Recentemente, ele lançou na China um frenético thriller de espionagem chamado "Luta Pela Liberdade" ("Cliff Walkers"), cuja bilheteria beira US$ 181 milhões. Zhag Yi (de "Flores do Oriente") lidera o elenco de uma trama sobre espiões comunistas treinados pela URSS.
Seu lançamento de maior visibilidade em anos recentes foi a superprodução "A Grande Muralha" (2017), com Matt Damon, Pedro Pascal e Willem Dafoe.

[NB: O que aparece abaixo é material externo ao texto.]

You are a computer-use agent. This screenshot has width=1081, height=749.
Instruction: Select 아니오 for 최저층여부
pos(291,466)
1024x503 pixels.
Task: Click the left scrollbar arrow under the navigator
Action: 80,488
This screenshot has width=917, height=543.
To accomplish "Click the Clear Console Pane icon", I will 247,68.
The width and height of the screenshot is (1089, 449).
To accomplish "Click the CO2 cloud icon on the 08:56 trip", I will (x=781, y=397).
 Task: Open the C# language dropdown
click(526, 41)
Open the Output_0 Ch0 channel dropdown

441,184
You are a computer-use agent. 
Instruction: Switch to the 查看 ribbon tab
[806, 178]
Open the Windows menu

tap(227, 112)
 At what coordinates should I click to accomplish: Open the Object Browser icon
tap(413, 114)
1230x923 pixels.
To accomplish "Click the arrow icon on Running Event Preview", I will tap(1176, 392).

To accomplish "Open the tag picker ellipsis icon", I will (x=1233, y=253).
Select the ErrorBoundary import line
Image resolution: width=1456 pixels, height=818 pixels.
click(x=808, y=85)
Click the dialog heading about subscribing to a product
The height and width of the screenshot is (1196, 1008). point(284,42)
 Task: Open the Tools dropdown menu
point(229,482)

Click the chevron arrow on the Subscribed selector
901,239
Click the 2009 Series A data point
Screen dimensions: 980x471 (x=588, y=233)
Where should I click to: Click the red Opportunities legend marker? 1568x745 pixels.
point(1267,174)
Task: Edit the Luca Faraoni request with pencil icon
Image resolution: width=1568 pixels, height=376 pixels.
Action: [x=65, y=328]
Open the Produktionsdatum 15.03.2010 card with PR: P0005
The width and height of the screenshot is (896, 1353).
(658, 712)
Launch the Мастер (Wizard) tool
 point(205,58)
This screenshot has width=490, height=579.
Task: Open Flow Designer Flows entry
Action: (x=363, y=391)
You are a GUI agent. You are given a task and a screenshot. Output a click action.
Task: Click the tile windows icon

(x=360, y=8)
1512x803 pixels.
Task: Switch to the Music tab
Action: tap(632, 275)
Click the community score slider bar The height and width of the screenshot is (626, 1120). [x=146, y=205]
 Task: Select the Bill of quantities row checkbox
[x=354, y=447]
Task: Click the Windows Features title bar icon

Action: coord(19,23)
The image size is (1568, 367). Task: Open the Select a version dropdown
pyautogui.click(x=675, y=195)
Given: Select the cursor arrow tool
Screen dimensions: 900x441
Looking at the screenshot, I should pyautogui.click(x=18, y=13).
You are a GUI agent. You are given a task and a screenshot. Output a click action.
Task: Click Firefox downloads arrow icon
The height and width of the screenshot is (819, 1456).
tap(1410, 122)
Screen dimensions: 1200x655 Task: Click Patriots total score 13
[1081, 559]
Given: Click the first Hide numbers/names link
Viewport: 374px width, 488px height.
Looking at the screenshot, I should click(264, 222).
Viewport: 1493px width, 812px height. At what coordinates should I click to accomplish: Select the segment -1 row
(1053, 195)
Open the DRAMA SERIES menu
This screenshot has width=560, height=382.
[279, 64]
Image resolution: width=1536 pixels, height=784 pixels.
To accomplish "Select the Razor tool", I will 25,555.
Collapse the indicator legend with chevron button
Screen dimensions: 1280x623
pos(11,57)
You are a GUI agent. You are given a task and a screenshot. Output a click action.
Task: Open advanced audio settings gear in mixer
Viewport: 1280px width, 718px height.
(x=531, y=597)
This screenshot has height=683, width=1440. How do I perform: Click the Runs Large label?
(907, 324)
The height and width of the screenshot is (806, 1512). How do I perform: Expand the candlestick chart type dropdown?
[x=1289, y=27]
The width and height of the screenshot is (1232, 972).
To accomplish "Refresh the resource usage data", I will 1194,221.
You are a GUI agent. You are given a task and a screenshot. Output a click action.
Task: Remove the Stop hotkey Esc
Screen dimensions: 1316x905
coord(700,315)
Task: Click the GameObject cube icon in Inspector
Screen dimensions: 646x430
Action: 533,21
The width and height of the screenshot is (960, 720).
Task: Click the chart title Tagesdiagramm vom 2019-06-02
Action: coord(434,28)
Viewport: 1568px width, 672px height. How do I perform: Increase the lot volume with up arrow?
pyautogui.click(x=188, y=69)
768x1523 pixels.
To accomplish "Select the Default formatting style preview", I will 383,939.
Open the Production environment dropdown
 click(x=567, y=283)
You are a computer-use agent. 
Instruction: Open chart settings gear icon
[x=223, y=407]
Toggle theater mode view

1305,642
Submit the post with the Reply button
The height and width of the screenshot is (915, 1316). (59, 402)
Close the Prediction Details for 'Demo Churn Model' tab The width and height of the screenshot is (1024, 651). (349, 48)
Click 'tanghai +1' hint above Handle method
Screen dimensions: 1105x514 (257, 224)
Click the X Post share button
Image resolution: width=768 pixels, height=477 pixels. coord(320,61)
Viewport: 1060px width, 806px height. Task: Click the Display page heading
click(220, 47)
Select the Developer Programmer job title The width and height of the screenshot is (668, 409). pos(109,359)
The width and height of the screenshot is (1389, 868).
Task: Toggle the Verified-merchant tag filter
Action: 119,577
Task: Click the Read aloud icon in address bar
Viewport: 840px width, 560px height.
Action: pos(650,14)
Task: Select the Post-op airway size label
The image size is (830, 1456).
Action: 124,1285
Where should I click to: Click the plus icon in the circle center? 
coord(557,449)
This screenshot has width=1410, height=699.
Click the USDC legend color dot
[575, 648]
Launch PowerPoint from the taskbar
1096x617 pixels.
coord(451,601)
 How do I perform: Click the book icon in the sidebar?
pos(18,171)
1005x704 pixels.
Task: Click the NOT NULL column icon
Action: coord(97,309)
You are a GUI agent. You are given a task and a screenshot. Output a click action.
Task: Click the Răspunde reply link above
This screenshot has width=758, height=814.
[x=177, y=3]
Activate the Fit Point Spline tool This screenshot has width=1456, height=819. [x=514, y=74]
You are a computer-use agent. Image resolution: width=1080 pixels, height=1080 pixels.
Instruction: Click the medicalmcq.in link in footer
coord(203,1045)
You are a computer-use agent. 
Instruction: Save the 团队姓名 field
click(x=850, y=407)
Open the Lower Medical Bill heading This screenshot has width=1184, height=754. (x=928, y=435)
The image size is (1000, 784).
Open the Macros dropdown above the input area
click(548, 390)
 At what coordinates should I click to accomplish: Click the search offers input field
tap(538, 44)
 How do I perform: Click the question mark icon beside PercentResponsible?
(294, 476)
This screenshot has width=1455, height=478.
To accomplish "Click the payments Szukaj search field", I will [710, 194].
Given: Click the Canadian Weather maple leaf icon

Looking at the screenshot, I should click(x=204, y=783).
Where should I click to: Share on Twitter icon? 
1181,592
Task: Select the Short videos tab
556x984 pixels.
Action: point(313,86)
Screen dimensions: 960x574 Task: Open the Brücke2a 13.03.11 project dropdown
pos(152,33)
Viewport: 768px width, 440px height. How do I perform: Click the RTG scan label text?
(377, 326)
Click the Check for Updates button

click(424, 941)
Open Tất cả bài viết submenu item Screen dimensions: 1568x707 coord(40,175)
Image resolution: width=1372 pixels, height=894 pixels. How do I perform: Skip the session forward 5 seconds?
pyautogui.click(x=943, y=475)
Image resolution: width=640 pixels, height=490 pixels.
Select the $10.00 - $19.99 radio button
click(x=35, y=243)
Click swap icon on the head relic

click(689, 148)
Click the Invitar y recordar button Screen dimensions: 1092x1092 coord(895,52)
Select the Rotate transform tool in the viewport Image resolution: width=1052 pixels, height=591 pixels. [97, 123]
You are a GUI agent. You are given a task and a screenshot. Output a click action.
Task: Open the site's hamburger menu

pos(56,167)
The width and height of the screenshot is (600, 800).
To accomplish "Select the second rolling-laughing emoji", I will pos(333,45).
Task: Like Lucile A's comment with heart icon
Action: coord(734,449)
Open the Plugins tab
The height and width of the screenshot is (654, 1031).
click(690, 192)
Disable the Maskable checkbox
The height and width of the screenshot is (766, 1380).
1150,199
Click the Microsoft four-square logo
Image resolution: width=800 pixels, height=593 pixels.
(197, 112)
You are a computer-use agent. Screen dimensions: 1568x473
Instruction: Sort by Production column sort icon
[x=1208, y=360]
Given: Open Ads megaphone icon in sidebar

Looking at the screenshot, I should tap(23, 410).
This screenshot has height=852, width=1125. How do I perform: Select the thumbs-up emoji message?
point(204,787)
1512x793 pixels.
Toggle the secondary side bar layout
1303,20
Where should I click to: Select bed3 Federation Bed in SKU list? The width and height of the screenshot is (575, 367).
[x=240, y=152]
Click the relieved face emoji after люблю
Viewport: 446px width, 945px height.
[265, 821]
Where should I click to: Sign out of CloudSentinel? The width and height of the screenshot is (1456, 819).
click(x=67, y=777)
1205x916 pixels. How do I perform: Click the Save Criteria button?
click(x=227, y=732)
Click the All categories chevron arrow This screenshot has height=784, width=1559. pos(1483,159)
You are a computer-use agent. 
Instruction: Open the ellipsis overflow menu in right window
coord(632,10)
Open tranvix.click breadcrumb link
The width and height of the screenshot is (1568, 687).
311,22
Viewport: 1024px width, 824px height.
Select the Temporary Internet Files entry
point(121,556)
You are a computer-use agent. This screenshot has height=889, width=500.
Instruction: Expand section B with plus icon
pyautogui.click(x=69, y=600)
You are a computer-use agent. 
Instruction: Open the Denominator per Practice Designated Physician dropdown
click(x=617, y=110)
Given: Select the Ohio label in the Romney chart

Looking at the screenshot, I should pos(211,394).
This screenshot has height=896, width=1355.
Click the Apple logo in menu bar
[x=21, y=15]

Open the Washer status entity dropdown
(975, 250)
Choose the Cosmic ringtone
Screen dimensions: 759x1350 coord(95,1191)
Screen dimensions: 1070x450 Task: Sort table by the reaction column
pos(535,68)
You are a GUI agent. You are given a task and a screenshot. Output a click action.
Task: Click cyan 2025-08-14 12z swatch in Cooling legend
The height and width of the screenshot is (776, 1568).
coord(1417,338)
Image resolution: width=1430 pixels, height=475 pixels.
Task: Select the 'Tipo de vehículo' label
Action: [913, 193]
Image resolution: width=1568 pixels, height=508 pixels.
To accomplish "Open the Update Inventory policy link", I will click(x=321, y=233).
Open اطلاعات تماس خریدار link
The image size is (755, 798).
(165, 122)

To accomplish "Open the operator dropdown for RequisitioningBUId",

É difícil aceitar o fato de o Cinema valorizar tão pouco a obra de Yimou mesmo sabendo de toda a sua contribuição seja em termos de cifras altas, seja em termos estéticos, afinal foi ele, lá atrás, em 1987, quem apresentou a realidade chinesa moderna ao mundo, quando seu "Sorgo Vermelho" ganhou o Urso de Ouro no Festival de Berlim. Foi a partir dele - e de Chen Kaige, com "Adeus, Minha Concubina", de 1993 - que uma China de implosões e de geopolíticas outras que não a da Revolução Cultural de Mao Tse-Tung ganhou as telas do planeta. Ali, abriu-se um terreno que para uma esquadra asiática de diferentes latitudes daquele continente pudesse ganhar circuito global. Se não bastassem filmes de tessitura dramática sofisticada como "Tempo de Viver" (Grande Prêmio do Júri em Cannes, em 1994) e o belo "Nenhum a Menos" (Leão de Ouro em Veneza, em 1999), ele ainda surpreendeu exibidores com as bilheterias milionárias de "Herói" (2002) e da obra-prima "O Clã das Adagas Voadoras" (2004). Porém, a fama de pelego - por ele já ter sido simpatizante do lado mais reacionário do Estado, ampliada quando dirigiu a festa de abertura dos Jogos Olímpicos de Pequim, em 2008 -prejudicou qualquer boca a boca fervoroso em prol de sua arte. O desejo de filmar com astros de Hollywood, como o galês Christian Bale, em "Flores do Oriente" (2011), tornou o diretor mais polêmico na visão dos puristas.
A Berlinale de 2024 segue até o dia 23. No sábado, o júri presidido pelo cineasta americano Todd Haynes anuncia os vencedores. "O Último Azul", de Gabriel Mascaro (Brasil); "Dreams", de Michel Franco (México); e "Blue Moon", de Richard Linklater.